▶ [Aim of the exercise]
Answer these questions about the PostgreSQL recovery thread below:
1. Which xid is shown, and what is it?
2. How many transactions are said to always be enough to trigger the subtrans bug?
3. According to option 1, what should CreateCheckpoint() derive before the redo location?

▶ [Passage shown]
****
2011-10-25 13:43:25.019 MDT [15072]: [14-1] LOG: consistent state delayed
because recovery snapshot incomplete

...

This is a different problem and has already been reported by one of
your colleagues in a separate thread, and answered in detail by me
there. There is no bug related to this error message.

From here, it looks like the published fixes the originally reported problem.

--
Simon Riggs http://www.2ndQuadrant.com/
PostgreSQL Development, 24x7 Support, Training & Services

#17

fgp@phlo.org

over 14 years ago

In reply to: Simon Riggs (#13)

On Oct25, 2011, at 14:51 , Simon Riggs wrote:

On Tue, Oct 25, 2011 at 12:39 PM, Florian Pflug <fgp@phlo.org> wrote:

What I don't understand is how this affects the CLOG. How does oldestActiveXID
factor into CLOG initialization?

It is an entirely different error.

Ah, OK. I assumed that you believe the wrong oldestActiveXID computation
solved both the SUBTRANS-related *and* the CLOG-related errors, since you
said "We are starting recovery at the right place but we are initialising
the clog and subtrans incorrectly" at the start of the mail.

Chris' clog error was caused by a file read error. The file was
opened, we did a seek within the file and then the call to read()
failed to return a complete page from the file.

The xid shown is 22811359, which is the nextxid in the control file.

So StartupClog() must have failed trying to read the clog page from disk.

Yep.

That isn't a Hot Standby problem, a recovery problem nor is it certain
its a PostgreSQL problem.

It's very likely that it's a PostgreSQL problem, though. It's probably
not a pilot error since it happens even for backups taken with pg_basebackup(),
so the only explanation other than a PostgreSQL bug is broken hardware or
a pretty serious kernel/filesystem bug.

OTOH SlruPhysicalReadPage() does cope gracefully with missing clog
files during recovery, so maybe we can think of a way to make recovery
cope with a SLRU_READ_FAILED error gracefully also. Any ideas?

As long as we don't understand how the CLOG-related errors happen in
the first place, I think it's a bad idea to silence them.

best regards,
Florian Pflug

#18

fgp@phlo.org

over 14 years ago

In reply to: Florian Pflug (#12)

On Oct25, 2011, at 13:39 , Florian Pflug wrote:

On Oct25, 2011, at 11:13 , Simon Riggs wrote:

On Tue, Oct 25, 2011 at 8:03 AM, Simon Riggs <simon@2ndquadrant.com> wrote:

We are starting recovery at the right place but we are initialising
the clog and subtrans incorrectly. Precisely, the oldestActiveXid is
being derived later than it should be, which can cause problems if
this then means that whole pages are unitialised in subtrans. The bug
only shows up if you do enough transactions (2048 is always enough) to
move to the next subtrans page between the redo pointer and the
checkpoint record while at the same time we do not have a long running
transaction that spans those two points. That's just enough to happen
reasonably frequently on busy systems and yet just enough to have
slipped through testing.

We must either

1. During CreateCheckpoint() we should derive oldestActiveXid before
we derive the redo location

(1) looks the best way forwards in all cases.
****
Records from a collection:
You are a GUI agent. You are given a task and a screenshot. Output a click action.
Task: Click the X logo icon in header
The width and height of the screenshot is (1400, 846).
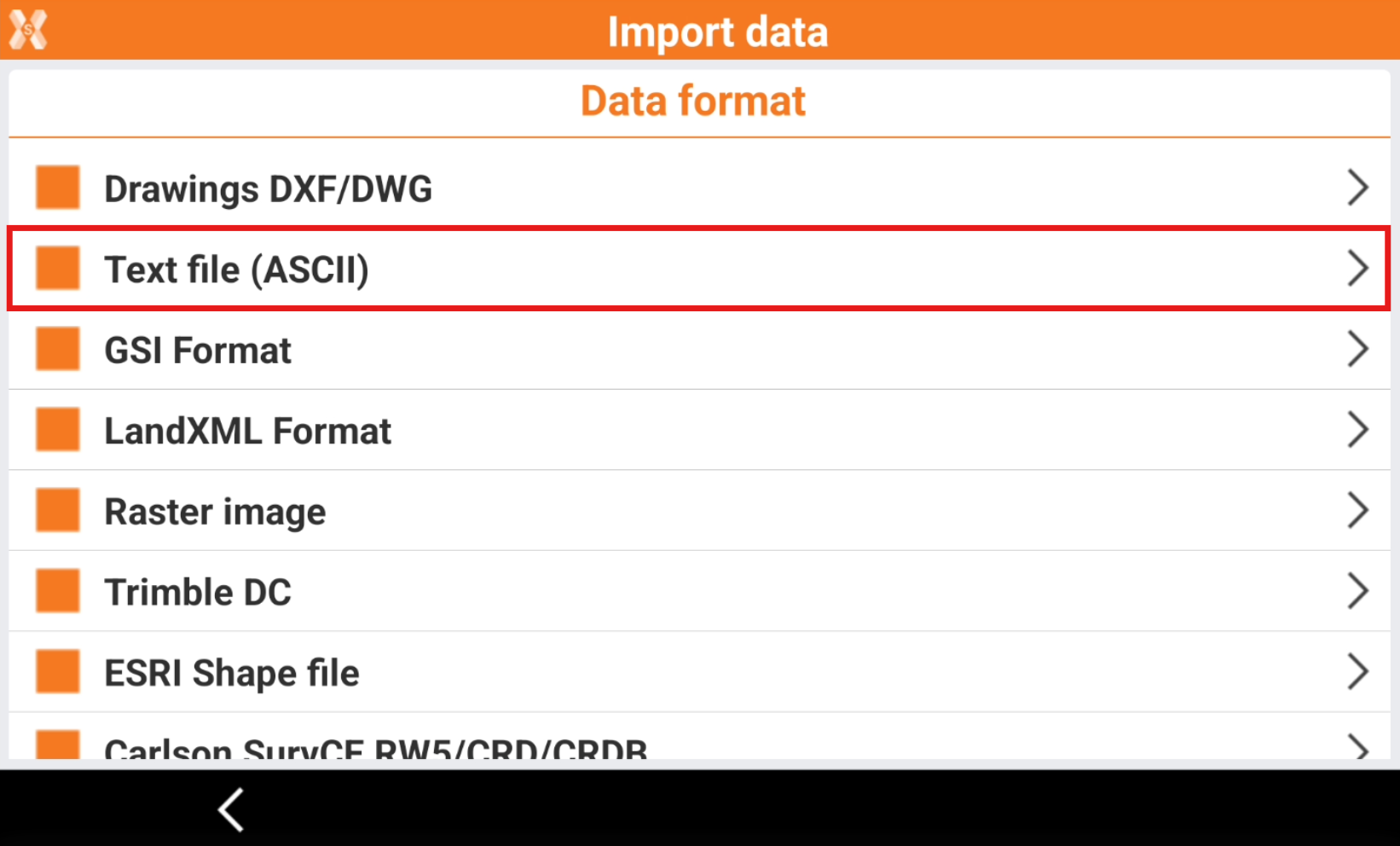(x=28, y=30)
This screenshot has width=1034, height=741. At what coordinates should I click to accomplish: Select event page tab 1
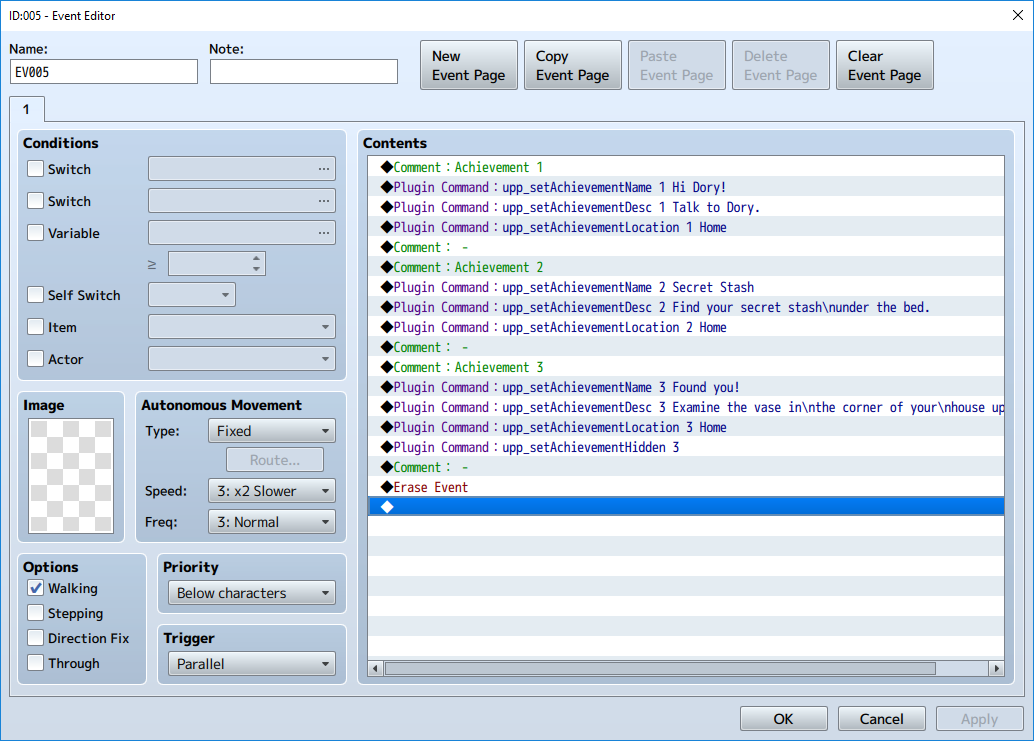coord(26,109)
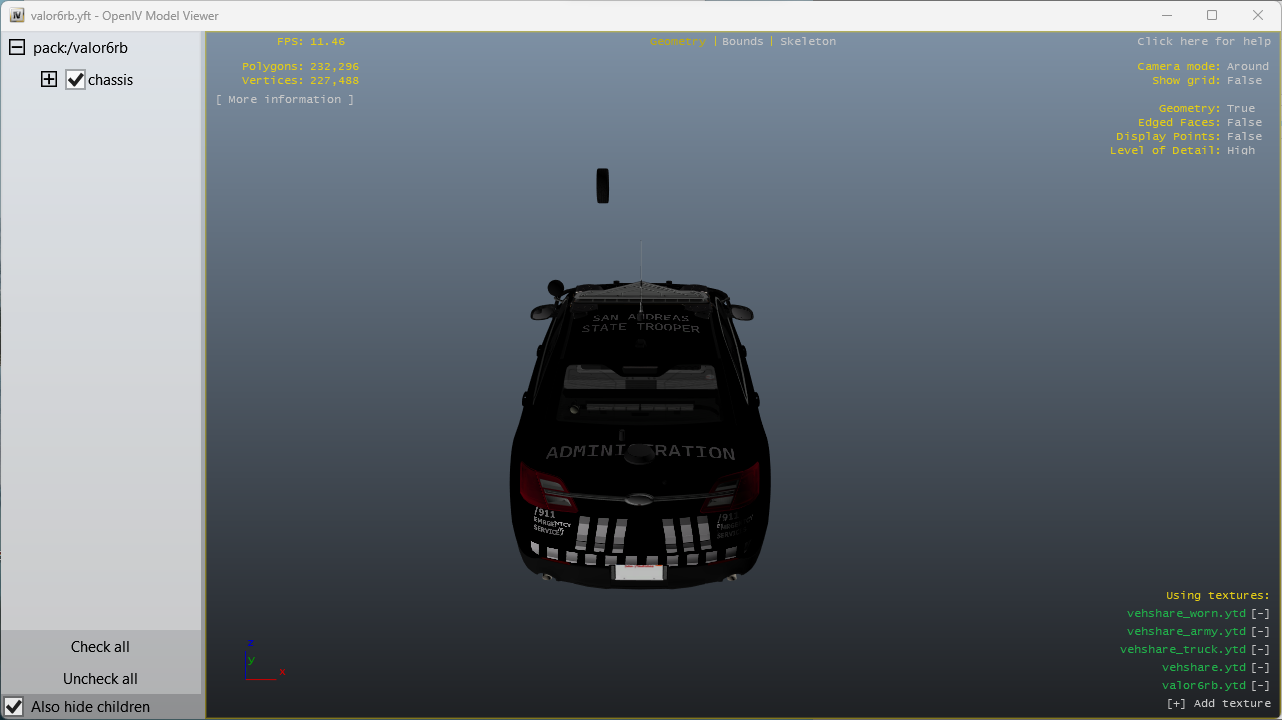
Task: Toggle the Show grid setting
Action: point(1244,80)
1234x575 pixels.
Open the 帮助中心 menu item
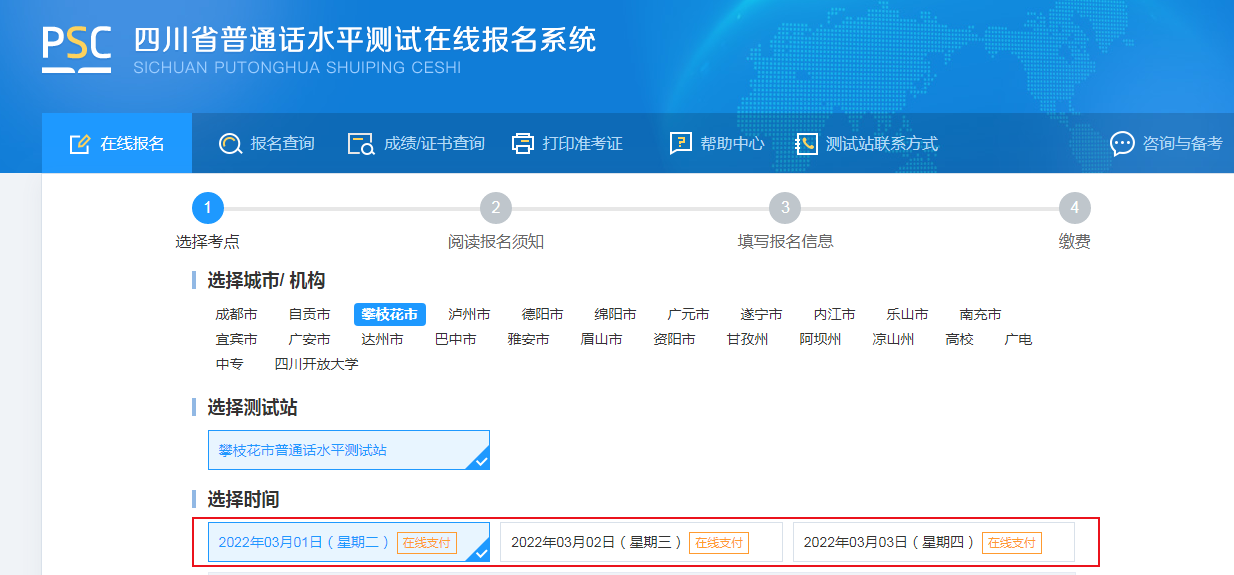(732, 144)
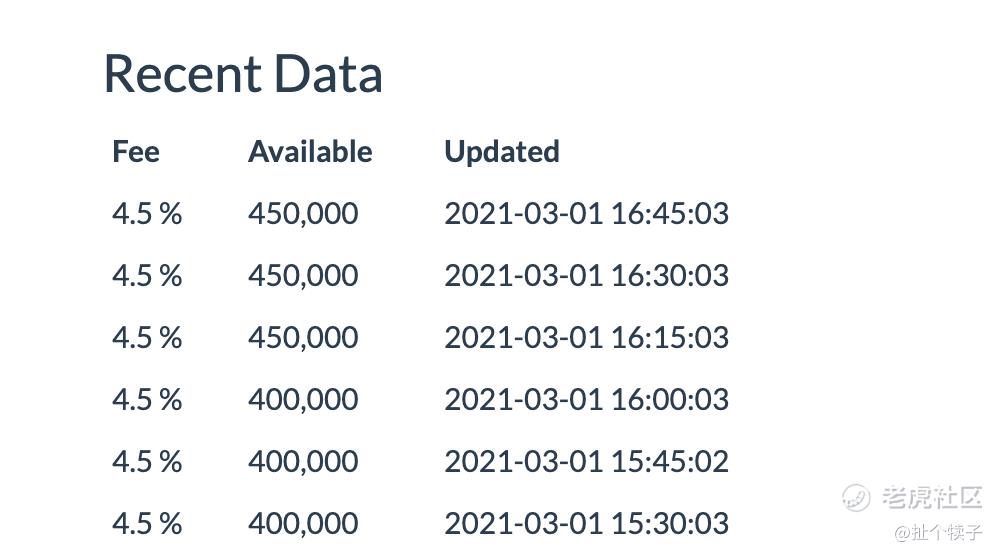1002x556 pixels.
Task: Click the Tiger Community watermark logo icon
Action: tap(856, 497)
****
▶ [The solution]
1. 22811359, the nextxid in the control file.
2. 2048.
3. The oldestActiveXid.